22 de dezembro de 2023 -- O Conselho de Segurança aprova uma resolução apresentada pelos Emirados Árabes Unidos que exige o envio de ajuda humanitária "em grande escala" para Gaza.
26 de dezembro de 2023 - ONU anuncia a nomeação de uma ministra cessante dos Países Baixos, Sigrid Kaag, como coordenadora da resposta humanitária e reconstrução de Gaza, em resposta à resolução adotada pelo Conselho de Segurança.
26 de janeiro de 2024 - A UNRWA rescinde contratos de funcionários acusados por Israel de alegada participação nos ataques de 07 de outubro. Após as acusações israelitas, os principais doadores da agência, considerada a "espinha dorsal" da ajuda humanitária em Gaza, suspendem o financiamento.

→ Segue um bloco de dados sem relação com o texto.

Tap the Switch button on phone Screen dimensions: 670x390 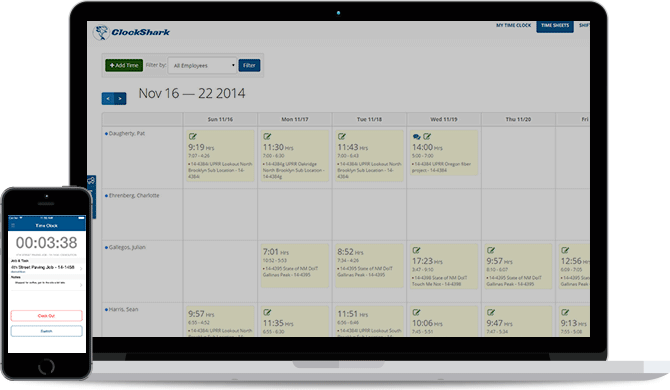[46, 331]
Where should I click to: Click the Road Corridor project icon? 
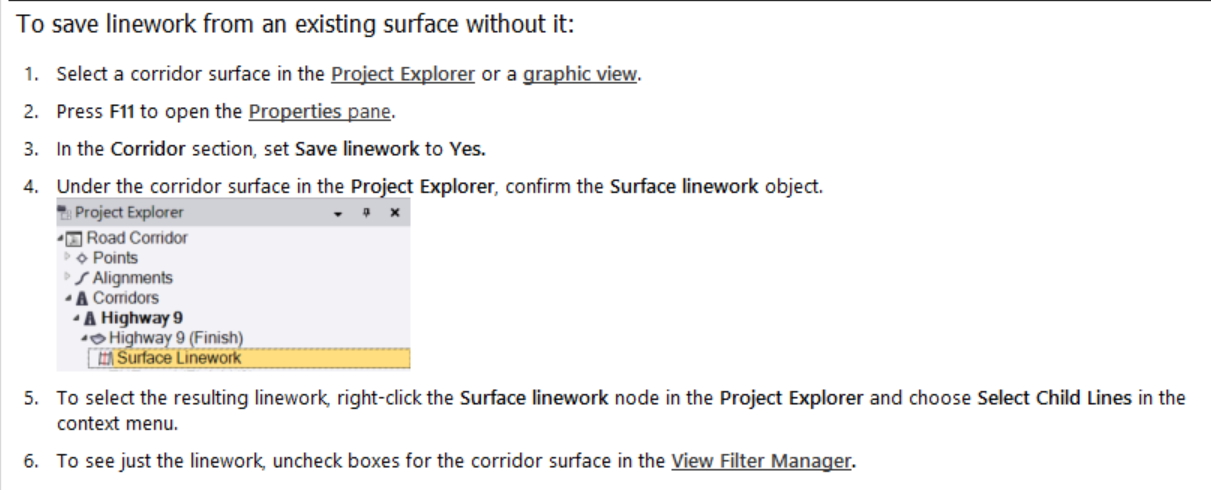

5 de fevereiro de 2024 - António Guterres nomeia grupo de revisão independente para avaliar a "neutralidade" da UNRWA, liderado pela ex-ministra francesa Catherine Colonna.
20 de fevereiro de 2024 - Estados Unidos vetam mais um projeto de resolução proposto pela Argélia no Conselho de Segurança da ONU que exigia um cessar-fogo humanitário imediato em Gaza.
27 de fevereiro de 2024: Agências da ONU alertam para "níveis catastróficos" de insegurança alimentar em Gaza
22 de março de 2024 - Rússia e China vetam projeto de resolução proposto pelos Estados Unidos no Conselho de Segurança da ONU que determinava "um cessar-fogo imediato e sustentado" na guerra de Israel contra o Hamas em Gaza.
25 de março de 2024 - Conselho de Segurança da ONU adota resolução proposta pelos 10 Estados-membros eleitos que exige um cessar-fogo imediato em Gaza durante o Ramadão. O texto recebeu 14 votos a favor e a abstenção dos Estados Unidos, que causaram polémica ao considerar a resolução "não vinculativa". Ao abrigo da Carta da ONU, os Estados-membros concordam em aceitar e executar as decisões do Conselho de Segurança.
2 de abril de 2024 - Faltando menos de uma semana para o fim do período do Ramadão - que termina em 9 de abril-, António Guterres pede a implementação "sem demora" da resolução adotada pelo Conselho de Segurança que exige um cessar-fogo imediato em Gaza, apesar dos combates continuarem.